TASK DESCRIPTION ▸ Needed from the data below: every line from the one with "[Menu] (150, 14)" up to and including the one with "[Theo dõi trên LinkedIn] (83, 2482)", repeated exactly and with nothing else.

EXERCISE DATA ▸
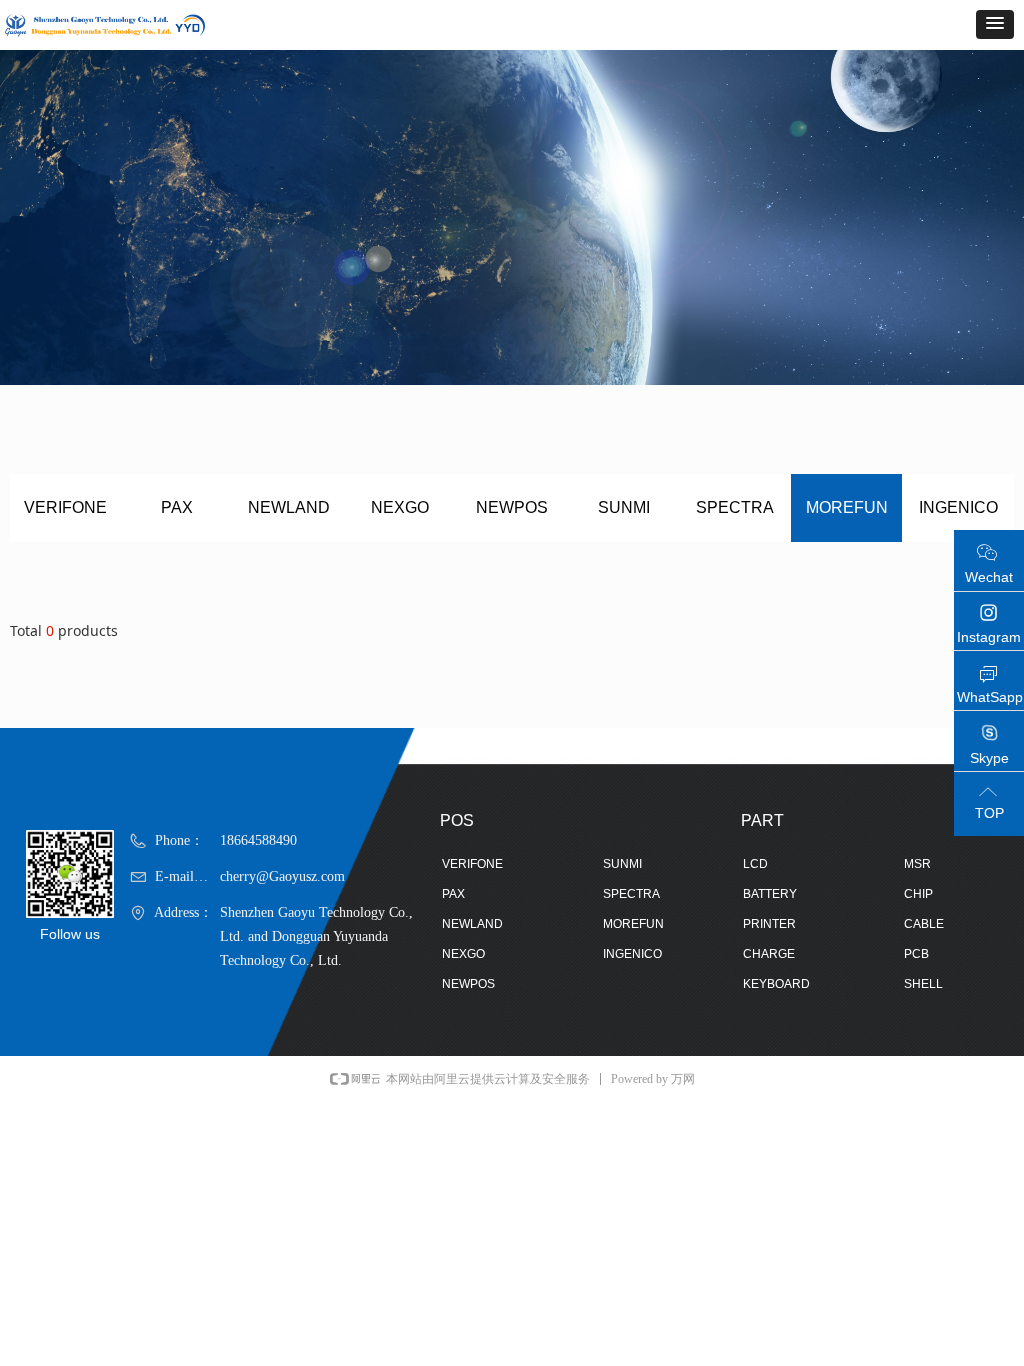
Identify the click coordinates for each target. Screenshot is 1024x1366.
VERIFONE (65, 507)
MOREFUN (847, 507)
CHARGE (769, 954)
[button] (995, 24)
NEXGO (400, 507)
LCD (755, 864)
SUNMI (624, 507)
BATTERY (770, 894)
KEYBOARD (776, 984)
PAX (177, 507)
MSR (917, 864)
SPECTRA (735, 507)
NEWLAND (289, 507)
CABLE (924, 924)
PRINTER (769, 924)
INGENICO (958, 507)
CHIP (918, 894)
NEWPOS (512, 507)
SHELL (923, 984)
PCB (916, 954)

==

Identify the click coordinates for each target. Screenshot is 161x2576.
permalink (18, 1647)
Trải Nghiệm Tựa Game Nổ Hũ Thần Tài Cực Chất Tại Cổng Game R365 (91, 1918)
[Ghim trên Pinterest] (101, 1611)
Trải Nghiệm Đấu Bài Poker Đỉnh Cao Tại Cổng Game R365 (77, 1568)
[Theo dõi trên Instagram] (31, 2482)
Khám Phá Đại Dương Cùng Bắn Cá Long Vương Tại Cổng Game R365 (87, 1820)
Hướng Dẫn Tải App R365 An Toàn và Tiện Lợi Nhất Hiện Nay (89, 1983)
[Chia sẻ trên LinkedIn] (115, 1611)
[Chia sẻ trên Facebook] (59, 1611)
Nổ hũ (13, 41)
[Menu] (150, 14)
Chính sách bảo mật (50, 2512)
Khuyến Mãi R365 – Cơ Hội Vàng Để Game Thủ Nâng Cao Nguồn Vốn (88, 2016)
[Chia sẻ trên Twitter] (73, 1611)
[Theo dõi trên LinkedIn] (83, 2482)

WRITTEN RESPONSE ▸
[Menu] (150, 14)
Chính sách bảo mật (50, 2512)
Khuyến Mãi R365 – Cơ Hội Vàng Để Game Thủ Nâng Cao Nguồn Vốn (88, 2016)
[Chia sẻ trên Twitter] (73, 1611)
[Theo dõi trên LinkedIn] (83, 2482)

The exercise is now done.